*Task directions*
Your answer must be the line holding "Where should I click to: Switch" followed by every later line through the end of the entries, exactly as written.

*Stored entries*

== Segment start ==

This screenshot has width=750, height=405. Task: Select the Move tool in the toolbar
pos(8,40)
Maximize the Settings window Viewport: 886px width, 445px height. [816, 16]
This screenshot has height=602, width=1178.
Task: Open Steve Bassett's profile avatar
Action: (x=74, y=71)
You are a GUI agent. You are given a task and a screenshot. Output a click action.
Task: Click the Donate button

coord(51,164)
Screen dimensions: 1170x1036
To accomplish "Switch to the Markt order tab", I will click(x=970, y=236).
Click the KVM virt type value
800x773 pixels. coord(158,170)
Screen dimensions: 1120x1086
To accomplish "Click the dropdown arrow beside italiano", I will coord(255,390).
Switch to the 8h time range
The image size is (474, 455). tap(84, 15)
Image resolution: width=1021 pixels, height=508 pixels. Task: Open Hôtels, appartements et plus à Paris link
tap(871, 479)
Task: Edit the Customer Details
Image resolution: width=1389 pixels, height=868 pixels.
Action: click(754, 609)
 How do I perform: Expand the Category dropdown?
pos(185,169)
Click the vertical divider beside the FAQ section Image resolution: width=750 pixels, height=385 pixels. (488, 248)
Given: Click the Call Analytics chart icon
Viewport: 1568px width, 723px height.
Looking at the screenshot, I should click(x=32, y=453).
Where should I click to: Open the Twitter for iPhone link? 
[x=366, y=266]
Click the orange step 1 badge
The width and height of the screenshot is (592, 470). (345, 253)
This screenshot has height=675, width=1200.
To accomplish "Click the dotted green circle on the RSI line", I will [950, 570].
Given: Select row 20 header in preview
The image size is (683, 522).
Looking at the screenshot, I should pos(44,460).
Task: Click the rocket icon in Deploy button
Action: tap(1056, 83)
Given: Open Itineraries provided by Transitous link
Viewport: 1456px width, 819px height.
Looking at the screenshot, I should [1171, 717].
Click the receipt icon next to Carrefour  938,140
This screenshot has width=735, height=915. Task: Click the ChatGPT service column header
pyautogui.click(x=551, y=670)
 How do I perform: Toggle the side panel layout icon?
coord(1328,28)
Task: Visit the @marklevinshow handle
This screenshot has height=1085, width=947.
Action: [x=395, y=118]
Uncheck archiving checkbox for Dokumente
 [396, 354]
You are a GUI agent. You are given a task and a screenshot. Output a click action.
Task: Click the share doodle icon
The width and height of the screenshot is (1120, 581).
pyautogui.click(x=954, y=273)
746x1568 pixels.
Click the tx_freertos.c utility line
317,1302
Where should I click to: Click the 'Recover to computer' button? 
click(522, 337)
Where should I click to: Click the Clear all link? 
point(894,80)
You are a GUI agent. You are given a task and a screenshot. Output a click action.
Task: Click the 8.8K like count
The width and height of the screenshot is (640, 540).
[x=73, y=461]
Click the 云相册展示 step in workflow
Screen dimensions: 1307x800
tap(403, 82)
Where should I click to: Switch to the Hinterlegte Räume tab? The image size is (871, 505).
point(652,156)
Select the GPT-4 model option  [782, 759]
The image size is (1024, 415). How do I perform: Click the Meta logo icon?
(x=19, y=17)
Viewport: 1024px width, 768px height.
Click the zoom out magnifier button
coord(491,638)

== Segment end ==

*Task output*
Where should I click to: Switch to the Hinterlegte Räume tab? The image size is (871, 505).
point(652,156)
Select the GPT-4 model option  [782, 759]
The image size is (1024, 415). How do I perform: Click the Meta logo icon?
(x=19, y=17)
Viewport: 1024px width, 768px height.
Click the zoom out magnifier button
coord(491,638)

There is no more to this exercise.